Adding thousands of respondents to the database

[rgenter]

I am integrating Checkbox into our recipient communication platform. As part of this integration I need to be able to add thousands of users at a time to the Checkbox database and be able to extract their responses.

I've pretty much figured out how to do everything such as populating the ckbx_Credential and ckbx_CustomUserFieldMap tables and pulling data from the ckbx_ResponseAnswers and ckbx_Response tables (including using ckbx_ItemOptions and ckbx_Text). What I'm missing is how to limit the users to their specific survey.

It appears that I need to have a separate record in ckbx_AccessControlEntry for each respondent, plus a corresponding entry in ckbx_AccessControlEntries to map the respondent to the appropriate access control list. What I haven't been able to find is how to identify which access control list to use. How do I know which list enables the respondent for which survey?

Rick Genter
Silverlink Communications

[pwiesner]

It sounds like you have a pretty good handle on things. One possible variation would be to add your users to user groups; in this scenario you would only need to manage the group's ACL.

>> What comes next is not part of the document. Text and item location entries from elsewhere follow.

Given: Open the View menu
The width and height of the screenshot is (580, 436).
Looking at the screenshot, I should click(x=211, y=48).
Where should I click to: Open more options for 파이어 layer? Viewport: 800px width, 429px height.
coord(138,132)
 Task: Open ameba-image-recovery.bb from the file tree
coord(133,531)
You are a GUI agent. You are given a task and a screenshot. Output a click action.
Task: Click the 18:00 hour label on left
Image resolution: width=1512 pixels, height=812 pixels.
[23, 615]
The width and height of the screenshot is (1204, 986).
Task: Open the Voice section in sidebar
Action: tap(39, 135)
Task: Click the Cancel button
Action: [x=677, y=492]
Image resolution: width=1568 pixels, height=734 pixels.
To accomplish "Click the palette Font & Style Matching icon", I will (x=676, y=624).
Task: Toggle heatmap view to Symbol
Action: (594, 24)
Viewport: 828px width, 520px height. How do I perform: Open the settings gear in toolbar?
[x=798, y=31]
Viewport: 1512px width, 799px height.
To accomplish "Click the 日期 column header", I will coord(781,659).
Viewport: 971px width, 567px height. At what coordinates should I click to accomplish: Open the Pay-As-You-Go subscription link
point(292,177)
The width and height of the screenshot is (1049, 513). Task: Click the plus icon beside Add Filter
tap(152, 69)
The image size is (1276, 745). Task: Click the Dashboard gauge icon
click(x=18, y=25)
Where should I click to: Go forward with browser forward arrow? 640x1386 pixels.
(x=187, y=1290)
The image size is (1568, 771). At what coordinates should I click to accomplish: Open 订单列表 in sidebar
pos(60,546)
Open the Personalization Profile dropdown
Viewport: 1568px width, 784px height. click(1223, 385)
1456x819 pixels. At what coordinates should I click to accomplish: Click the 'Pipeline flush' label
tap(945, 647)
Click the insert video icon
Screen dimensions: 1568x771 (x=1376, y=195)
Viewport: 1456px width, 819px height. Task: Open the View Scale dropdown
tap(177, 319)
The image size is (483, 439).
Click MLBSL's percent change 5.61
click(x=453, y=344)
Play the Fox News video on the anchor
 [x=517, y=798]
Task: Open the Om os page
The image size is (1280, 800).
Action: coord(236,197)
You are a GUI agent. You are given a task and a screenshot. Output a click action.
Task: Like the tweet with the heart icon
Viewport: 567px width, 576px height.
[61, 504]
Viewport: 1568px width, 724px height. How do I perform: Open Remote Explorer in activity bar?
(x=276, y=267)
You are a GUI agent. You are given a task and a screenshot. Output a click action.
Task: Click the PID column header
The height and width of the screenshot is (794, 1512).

The ckbx_Template.AclID column maps a template to an ACL. I'm not sure what information you are using to identify your ResponseTemplate but if it is something other than the ID, ckbx_Template and ckbx_ResponseTemplate are related on the TemplateID and ResponseTemplateID columns.

[rgenter]

Thanks for your reply.

I have this mostly working, except that I can't get encrypted passwords to work. My understanding is that when a password is encrypted its MD5 hash should be stored in the database. I've tried storing both

HASHBYTES('MD5', password)

(which is a VARBINARY cast to VARCHAR) and an ASCII representation of the resulting binary string. In other words, I've tried both the equivalent of

CAST(0x123456789A.... AS VARCHAR(32))

and

'123456789A.....'

Neither of these worked. How should I store a password such that I can set Encrypted to 1 and have it work?

[pwiesner]

I do not believe it will be possible to generate an encrypted password in sql. If it is a requirement that you encrypt the passwords it would be our suggestion to use either the direct API or the user management web service to create users.

[rgenter]

I do not believe it will be possible to generate an encrypted password in sql. If it is a requirement that you encrypt the passwords it would be our suggestion to use either the direct API or the user management web service to create users.

Unfortunately neither of those solutions is acceptable, as both would require adding users one at a time, and that's not practical when adding thousands of users.

What is the algorithm used to encrypt the password? I was originally told that it was an MD5 hash, but apparently that's not the case.

[pwiesner]

Certainly a bulk SQL insert will be faster than using either the webservice or the direct API but both of these options are pretty fast. How many user accounts are you trying to create and how frequently will you be creating them?

As a data point, I was able to create 10,000 user accounts in 2 minutes and 17 seconds using the webservice; admittedly my test was pretty basic.

Do you remember who you spoke to about creating encrypted passwords directly in the database?

[rgenter]

Certainly a bulk SQL insert will be faster than using either the webservice or the direct API but both of these options are pretty fast. How many user accounts are you trying to create and how frequently will you be creating them?

A typical batch may be anywhere from a few thousand to a few hundred thousand. We'll probably be creating these on a weekly basis.

As a data point, I was able to create 10,000 user accounts in 2 minutes and 17 seconds using the webservice; admittedly my test was pretty basic.

We would really prefer to be able to do this from SQL, as it can then be integrated into our overall workflow management system.

Do you remember who you spoke to about creating encrypted passwords directly in the database?

It was John Fischer:

"One of my developers familiar with the way that Checkbox does encryption says that Checkbox uses an MD5 Hash with no Salt."

[pwiesner]

I spoke with John and it appears there was a miscomunication. The developer he spoke to was unaware that your ultimate goal was to replicate this logic in SQL. It is true that user passwords are hashed using MD5 and that no salt is used. Additionally the hash is ASCII encoded. In .NET the ASCII encoding process drops the most signifciant bit of characters which are none standard ASCII.